Severino Gil agosto 2004. Foto: Joan Ros

A Severino es habitual verlo en los días calurosos sentado en una silla de enea a la puerta de su casa, en la calle del Horno, para aprovechar la brisa fresca que llega de levante. Severino es un hombre tranquilo que por la mañana se encara al norte y por la tarde, al sur, recostado en la pared del que fue su bar. Junto a esa pared y en una tarde de agosto que debería ser plácida tiene lugar la conversación, en presencia de Joan Ros, pero las palabras de Severino son apenas audibles porque los altavoces lanzan al aire de forma inmisericorde una retahíla de jotas.

Severino Gil nació el 20 de noviembre de 1929 en el barrio alto y recuerda de su niñez junto a sus hermanas Joaquina y Vicente que en el pueblo vivían una cincuentena de niños y niñas. Fuentes tenía entonces 400 habitantes, pero cuando Severino se casó con Araceli Lucas en 1955 ya sólo quedaban 300 personas.

Iban al colegio de nueve a una de la mañana y de tres a cinco de la tarde. “Los maestros cambiaban mucho en aquella época”, rememora Severino, quien guarda un recuerdo excelente de don José, un maestro de Silla al que movilizaron por la Guerra Civil.

Severino se levantaba en cuanto despuntaba el día y antes de ir a clase ya pasaba por la huerta. Después de clase, volvía de nuevo al campo. Del colegio no conserva muchos recuerdos, más allá de que le enseñaban a rezar.

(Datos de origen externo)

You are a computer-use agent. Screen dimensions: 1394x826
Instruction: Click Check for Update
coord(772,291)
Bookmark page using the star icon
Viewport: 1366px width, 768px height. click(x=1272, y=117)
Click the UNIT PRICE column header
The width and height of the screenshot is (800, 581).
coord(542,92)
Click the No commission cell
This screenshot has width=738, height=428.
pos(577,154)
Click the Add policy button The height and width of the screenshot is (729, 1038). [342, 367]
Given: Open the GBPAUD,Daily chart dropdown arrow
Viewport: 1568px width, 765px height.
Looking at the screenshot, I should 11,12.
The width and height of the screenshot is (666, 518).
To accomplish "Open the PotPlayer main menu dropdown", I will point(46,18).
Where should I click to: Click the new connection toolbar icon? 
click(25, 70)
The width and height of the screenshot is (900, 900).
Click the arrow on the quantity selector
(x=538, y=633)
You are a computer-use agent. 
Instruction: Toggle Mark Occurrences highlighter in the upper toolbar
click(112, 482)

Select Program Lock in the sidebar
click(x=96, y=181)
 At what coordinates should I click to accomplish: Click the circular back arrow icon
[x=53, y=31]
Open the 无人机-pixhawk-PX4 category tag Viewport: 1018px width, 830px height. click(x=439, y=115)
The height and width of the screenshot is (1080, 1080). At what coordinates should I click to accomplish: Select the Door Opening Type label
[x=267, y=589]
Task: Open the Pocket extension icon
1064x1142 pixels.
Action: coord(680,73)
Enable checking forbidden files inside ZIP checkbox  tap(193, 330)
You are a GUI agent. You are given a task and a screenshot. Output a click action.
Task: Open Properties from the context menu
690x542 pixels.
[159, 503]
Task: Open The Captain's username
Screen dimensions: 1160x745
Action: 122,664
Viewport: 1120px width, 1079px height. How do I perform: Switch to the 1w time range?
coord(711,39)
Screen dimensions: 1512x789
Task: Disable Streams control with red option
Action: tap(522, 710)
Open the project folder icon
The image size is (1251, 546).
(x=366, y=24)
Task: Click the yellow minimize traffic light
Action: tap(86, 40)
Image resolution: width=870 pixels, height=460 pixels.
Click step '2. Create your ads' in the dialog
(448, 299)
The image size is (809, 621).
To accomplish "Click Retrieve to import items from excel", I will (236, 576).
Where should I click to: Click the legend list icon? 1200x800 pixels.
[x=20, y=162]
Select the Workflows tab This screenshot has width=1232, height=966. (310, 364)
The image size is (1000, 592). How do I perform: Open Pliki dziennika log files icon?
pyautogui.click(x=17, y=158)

A los doce años dejó de ir a clase con regularidad, pero aún recibía lecciones de don Antonio, que se prolongaron hasta que tuvo quince años. Después ya no pudo volver a estudiar.

Bar de Severino y Araceli
Puerta del Bar de Severino y Araceli
Mientras Severino trabajaba en el monte Araceli se ocupaba del bar, situado en ese rincón del que arrancan las escaleras que unen la calle del Horno con la calle Alta. El bar lo abrieron en el 55 y lo tuvieron abierto hasta finales de los sesenta. En los últimos años era habitual ver a las niñas Araceli y Eulalia moviéndose con soltura por entre las mesas y los taburetes de madera. En el bar también vendían tabaco, algunos productos diversos como jabones y se despachaba el pan que llegaba de Ayódar. Justo al lado de la puerta había una pequeña estancia con tela metálica a la entrada donde se guardaba el pan.